## [The problem]
As the answer, give a copy of each line below that includes the word "Health".

[Data supplied]

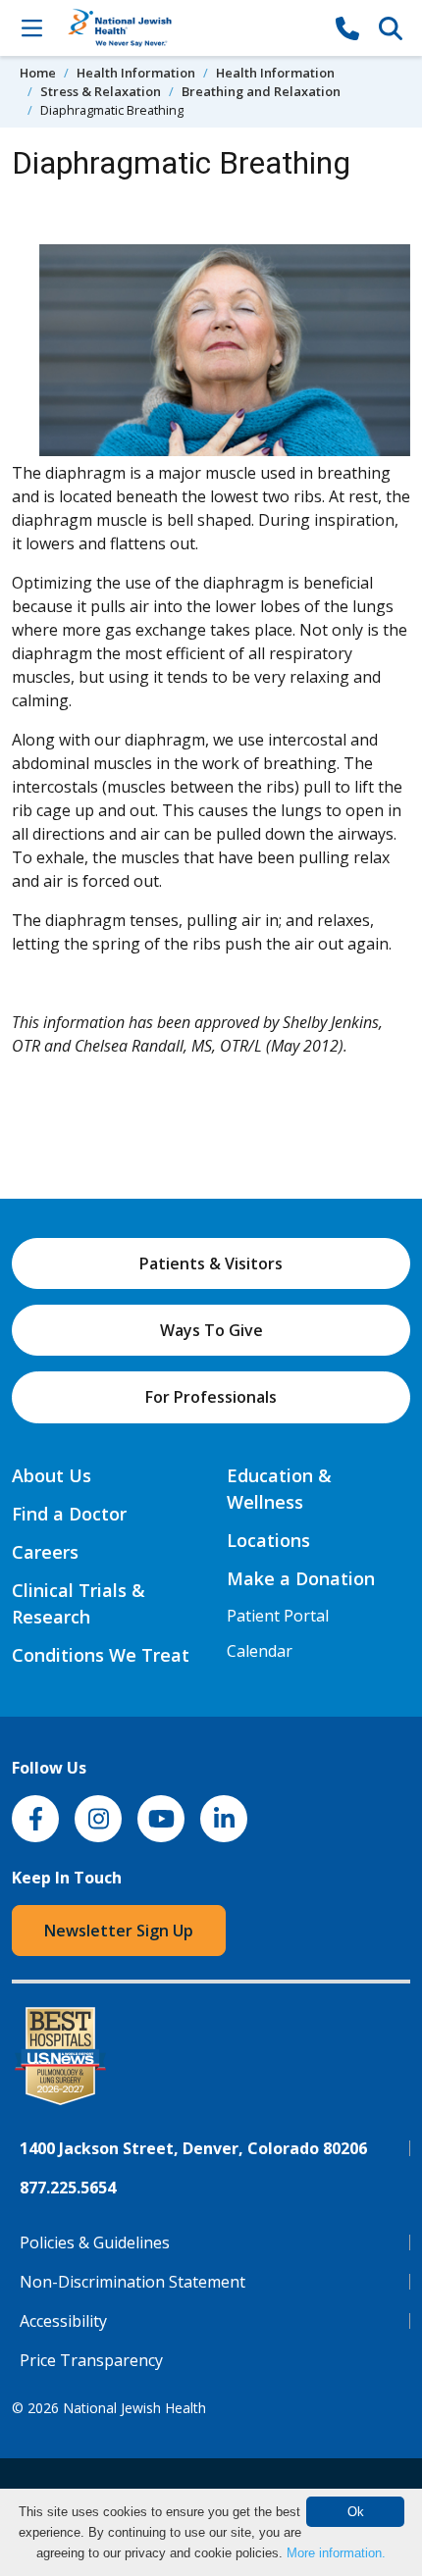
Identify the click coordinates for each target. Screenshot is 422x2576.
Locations (268, 1540)
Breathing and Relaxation (261, 91)
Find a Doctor (69, 1513)
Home (38, 72)
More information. (336, 2553)
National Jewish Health (134, 2407)
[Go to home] (189, 28)
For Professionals (211, 1397)
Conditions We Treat (100, 1655)
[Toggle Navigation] (31, 27)
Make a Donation (301, 1578)
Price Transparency (91, 2360)
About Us (51, 1475)
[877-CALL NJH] (347, 27)
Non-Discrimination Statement (132, 2282)
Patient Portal (278, 1615)
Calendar (259, 1651)
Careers (45, 1552)
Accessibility (63, 2321)
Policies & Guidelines (95, 2242)
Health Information (136, 72)
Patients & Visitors (211, 1263)
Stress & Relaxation (100, 91)
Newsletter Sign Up (118, 1930)
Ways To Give (211, 1330)
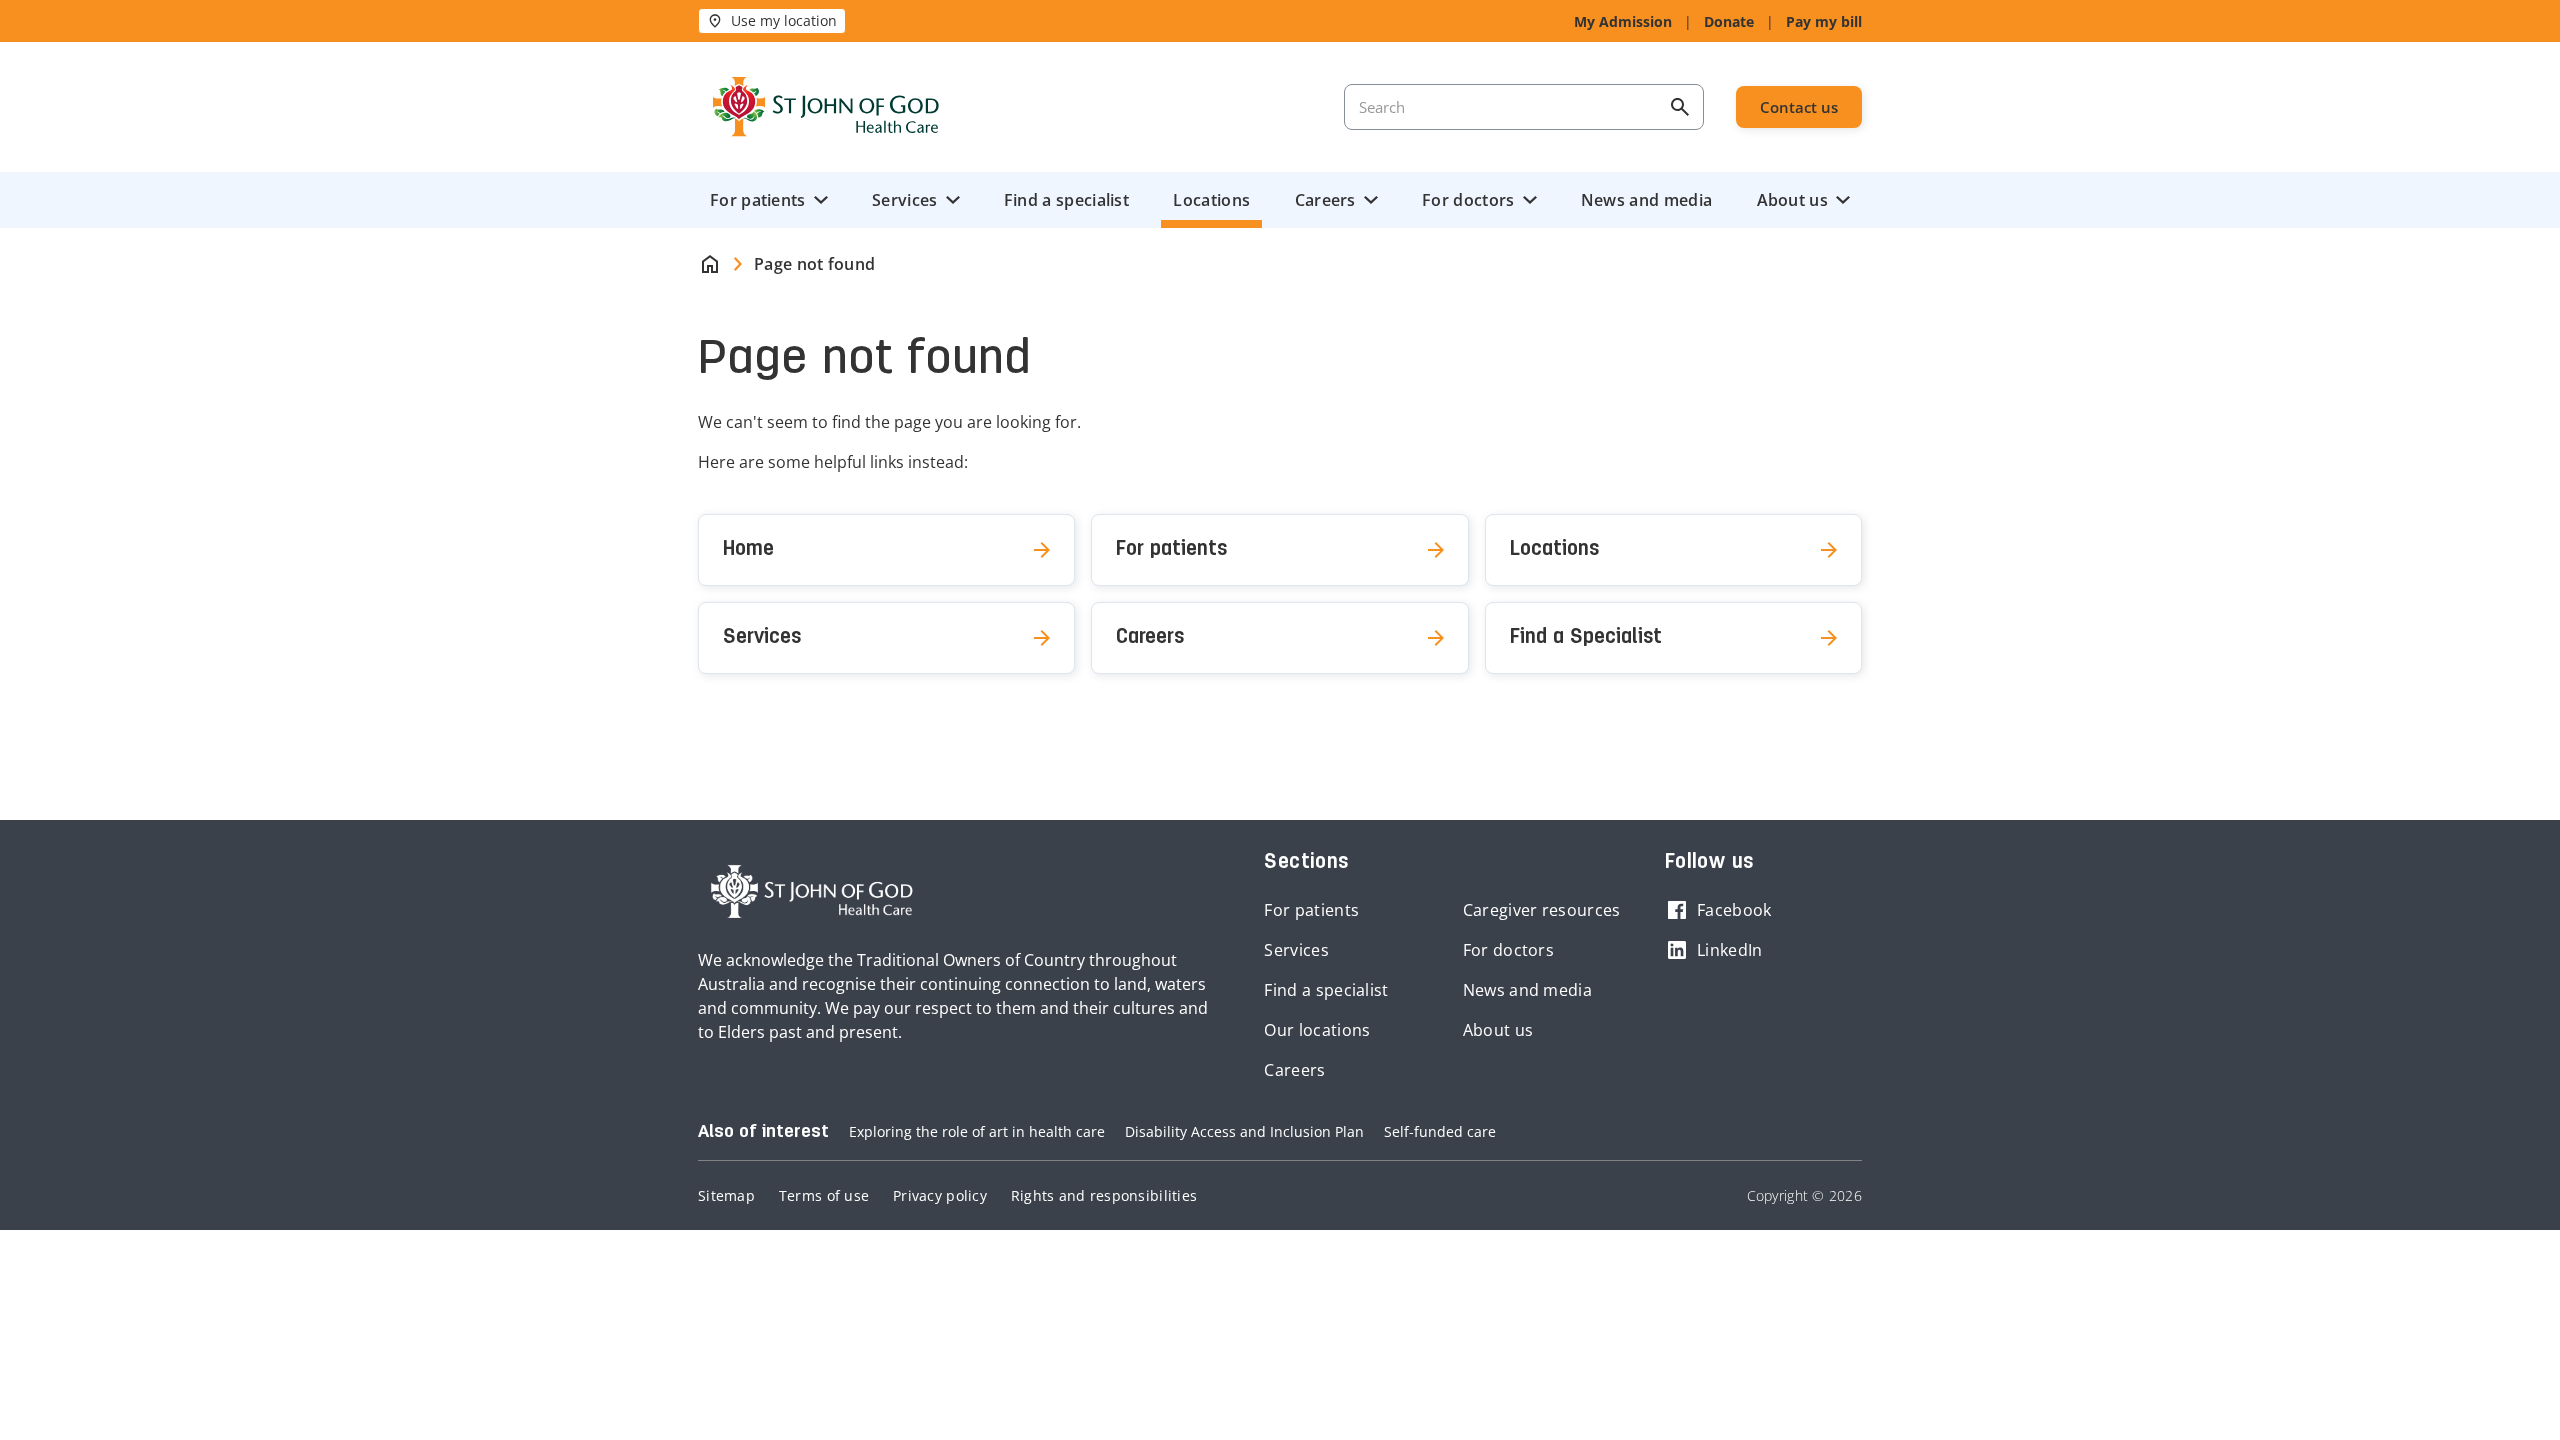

[/Data supplied]

## [Solved problem]
National Jewish Health (134, 2407)
Health Information (136, 72)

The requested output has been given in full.